I told him how, back when I worked as a public relations intern for the Baltimore Orioles, a magazine had asked to do a photo shoot of Mr. Aaron for an article. At the time (and arguably, still is) Camden Yards was the crown jewel of baseball stadiums and the photography team wanted to have it as the backdrop for the pictures. The morning of the shoot my boss John called me into his office and nonchalantly told me that I needed to spend the day with the photography team, making sure they didn’t go where they shouldn’t and to help them out where I could. And, oh yeah, they would have Hank Aaron with them and I should make sure he was taken care of as well.

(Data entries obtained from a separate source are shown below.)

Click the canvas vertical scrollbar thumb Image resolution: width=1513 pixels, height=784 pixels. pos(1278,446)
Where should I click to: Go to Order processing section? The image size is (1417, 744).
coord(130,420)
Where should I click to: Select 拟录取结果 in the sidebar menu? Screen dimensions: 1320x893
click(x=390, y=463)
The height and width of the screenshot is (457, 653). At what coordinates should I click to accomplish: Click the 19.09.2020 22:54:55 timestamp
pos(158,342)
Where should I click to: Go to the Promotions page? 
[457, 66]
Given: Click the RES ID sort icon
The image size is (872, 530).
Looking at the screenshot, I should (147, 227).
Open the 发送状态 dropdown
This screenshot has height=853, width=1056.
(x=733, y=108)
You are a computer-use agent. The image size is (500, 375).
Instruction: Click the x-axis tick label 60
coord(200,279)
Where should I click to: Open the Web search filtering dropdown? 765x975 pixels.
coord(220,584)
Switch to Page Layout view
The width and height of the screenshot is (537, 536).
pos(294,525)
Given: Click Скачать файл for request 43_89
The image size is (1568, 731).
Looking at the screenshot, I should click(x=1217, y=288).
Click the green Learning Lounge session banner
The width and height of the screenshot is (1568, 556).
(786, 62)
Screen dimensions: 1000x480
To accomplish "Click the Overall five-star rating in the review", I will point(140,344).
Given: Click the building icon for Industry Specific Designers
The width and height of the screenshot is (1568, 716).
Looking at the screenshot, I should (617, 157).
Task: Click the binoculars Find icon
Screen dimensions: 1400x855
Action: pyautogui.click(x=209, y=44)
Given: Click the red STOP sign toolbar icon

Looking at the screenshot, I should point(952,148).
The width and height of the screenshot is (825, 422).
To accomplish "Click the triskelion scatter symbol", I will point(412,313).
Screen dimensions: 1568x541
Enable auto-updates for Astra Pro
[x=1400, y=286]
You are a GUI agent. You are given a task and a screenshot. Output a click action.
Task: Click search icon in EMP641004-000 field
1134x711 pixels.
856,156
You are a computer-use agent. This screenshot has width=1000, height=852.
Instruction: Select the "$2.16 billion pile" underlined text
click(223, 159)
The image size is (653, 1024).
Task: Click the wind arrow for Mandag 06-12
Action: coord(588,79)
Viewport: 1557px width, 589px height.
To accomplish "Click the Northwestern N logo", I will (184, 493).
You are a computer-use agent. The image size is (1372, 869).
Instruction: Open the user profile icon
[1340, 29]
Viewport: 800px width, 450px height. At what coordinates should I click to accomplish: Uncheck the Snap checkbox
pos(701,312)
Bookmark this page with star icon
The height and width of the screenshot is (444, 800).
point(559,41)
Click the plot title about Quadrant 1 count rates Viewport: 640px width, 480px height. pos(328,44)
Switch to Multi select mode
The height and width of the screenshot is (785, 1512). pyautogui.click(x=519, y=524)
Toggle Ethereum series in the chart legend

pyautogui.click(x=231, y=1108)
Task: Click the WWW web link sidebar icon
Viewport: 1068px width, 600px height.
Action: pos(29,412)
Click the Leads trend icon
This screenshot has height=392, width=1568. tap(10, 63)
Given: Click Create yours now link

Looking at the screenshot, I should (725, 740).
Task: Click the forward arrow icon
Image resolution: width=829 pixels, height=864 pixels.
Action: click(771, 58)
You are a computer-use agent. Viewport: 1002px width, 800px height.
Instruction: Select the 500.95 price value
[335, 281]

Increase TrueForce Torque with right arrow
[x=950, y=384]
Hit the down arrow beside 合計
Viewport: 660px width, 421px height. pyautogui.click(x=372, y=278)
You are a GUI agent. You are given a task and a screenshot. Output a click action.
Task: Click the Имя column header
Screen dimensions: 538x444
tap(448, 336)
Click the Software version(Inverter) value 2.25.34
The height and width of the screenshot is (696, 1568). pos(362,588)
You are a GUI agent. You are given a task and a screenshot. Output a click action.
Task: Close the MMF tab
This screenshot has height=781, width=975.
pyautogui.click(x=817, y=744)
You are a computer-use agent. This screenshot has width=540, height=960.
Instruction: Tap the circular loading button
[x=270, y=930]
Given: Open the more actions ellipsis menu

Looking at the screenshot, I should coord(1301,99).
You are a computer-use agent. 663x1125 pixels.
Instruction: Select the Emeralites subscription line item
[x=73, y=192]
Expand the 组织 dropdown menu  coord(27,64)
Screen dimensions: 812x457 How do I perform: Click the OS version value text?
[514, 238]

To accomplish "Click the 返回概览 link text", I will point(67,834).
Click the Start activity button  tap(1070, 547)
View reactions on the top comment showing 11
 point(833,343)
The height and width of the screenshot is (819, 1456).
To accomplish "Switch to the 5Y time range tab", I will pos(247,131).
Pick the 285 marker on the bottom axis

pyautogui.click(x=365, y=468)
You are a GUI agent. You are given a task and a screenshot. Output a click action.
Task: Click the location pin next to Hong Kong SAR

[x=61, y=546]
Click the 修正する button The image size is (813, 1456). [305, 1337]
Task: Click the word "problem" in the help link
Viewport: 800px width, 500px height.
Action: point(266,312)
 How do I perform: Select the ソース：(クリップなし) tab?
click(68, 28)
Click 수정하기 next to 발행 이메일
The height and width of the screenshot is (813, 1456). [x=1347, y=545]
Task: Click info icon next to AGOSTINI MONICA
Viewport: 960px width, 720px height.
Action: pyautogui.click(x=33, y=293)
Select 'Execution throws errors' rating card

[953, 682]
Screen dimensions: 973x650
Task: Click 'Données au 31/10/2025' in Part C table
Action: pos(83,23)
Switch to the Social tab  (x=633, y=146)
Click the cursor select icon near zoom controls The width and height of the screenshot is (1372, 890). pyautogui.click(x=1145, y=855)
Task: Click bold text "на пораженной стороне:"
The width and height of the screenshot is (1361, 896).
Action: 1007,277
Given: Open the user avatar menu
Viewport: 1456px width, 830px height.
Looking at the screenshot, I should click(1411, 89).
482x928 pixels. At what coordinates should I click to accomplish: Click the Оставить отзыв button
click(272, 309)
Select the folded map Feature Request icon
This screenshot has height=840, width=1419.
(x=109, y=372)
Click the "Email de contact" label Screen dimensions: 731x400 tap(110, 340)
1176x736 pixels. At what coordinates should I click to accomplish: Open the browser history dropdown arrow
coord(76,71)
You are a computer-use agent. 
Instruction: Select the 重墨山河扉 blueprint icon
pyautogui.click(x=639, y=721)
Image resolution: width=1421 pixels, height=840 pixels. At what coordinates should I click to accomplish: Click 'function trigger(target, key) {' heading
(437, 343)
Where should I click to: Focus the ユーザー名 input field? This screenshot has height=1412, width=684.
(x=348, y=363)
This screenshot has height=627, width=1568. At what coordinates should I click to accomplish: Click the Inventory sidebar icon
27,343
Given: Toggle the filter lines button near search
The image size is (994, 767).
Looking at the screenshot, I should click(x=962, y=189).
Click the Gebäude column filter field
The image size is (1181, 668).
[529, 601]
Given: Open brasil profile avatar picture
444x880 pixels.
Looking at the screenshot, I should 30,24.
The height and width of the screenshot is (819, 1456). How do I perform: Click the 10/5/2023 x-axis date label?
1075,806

John was known to be a practical joker and I thought for sure he was pulling my leg on this. However, his practical jokes were never cruel and a few hours later, I found myself escorting Mr. Aaron and a small entourage around the stadium.

Honestly, being in the presence of one of the all-time greats in the sport I loved and worked in was just too great of an honor and too much for my introverted, socially awkward mind to handle that I am pretty sure it short circuited rather quickly that day. As much as I would have liked to share the stories he shared with me that day, my hero worship, I-don’t-belong-here-we-need-to-get-out-of-here brain seems to have misfiled them away with what I had for breakfast that day. As much as I would like to tell Ben that I made him laugh and that he told me that he enjoyed spending that day with me, it would be a lie (although he was gracious enough that I would not have been surprised if he lied and told me just that). I was left in such awe in the honor of meeting this man, that I cannot remember more than a few moments of that day.

Ben then asked me what he was like. And that, I remember. He was soft spoken and gentle in the way he talked. He came off to me as being kind and warm, but still guarded among the strangers that surrounded him. He seemed to enjoy sharing his stories and did not seem to mind that he had to spend his day with this kid and group of photographers. And while he carried a sense of pride with him, he could have just as easily been a kid in that stands that caught Hank Aaron’s 127th home run ball and not actually be Hank Aaron, the owner of the Major League record for most home runs in a career in the way he presented himself.

The thing that stuck with me was that at the end of the day, I didn’t feel like that bumbling, brain fried, wide eyed fool of a kid that I must have come off as. I, instead, felt comfortable with him and not at all embarrassed about how I may have come off to him. My mind likes to take all my most awkward moments where I become a fool and say stupid things and play them on a constantly loop. However, at the end of that day, I felt at ease with who I was and my insignificant role in this great ballplayers life. My point being is that Hank Aaron was the type of man that seemed to make others around him feel comfortable and even important. When he could have just as easily made me feel small, I felt like I belonged in those moments with him and that he enjoyed my company, whether it was true or not.

When it was time to say goodbye, my other manager Bill and I walked this great ballplayer to his car. Bill handed Mr. Aaron a handful of baseballs and asked for some autographs. As an intern, asking for autographs was a carnal sin, so I felt like I was wishing for a World Series title in hoping Bill would give me one of the balls. Sure enough, after collecting them from Mr. Aaron, Bill turned around and handed me one of them and made a comment about wishing he had National League baseballs instead of American League baseballs for him to sign.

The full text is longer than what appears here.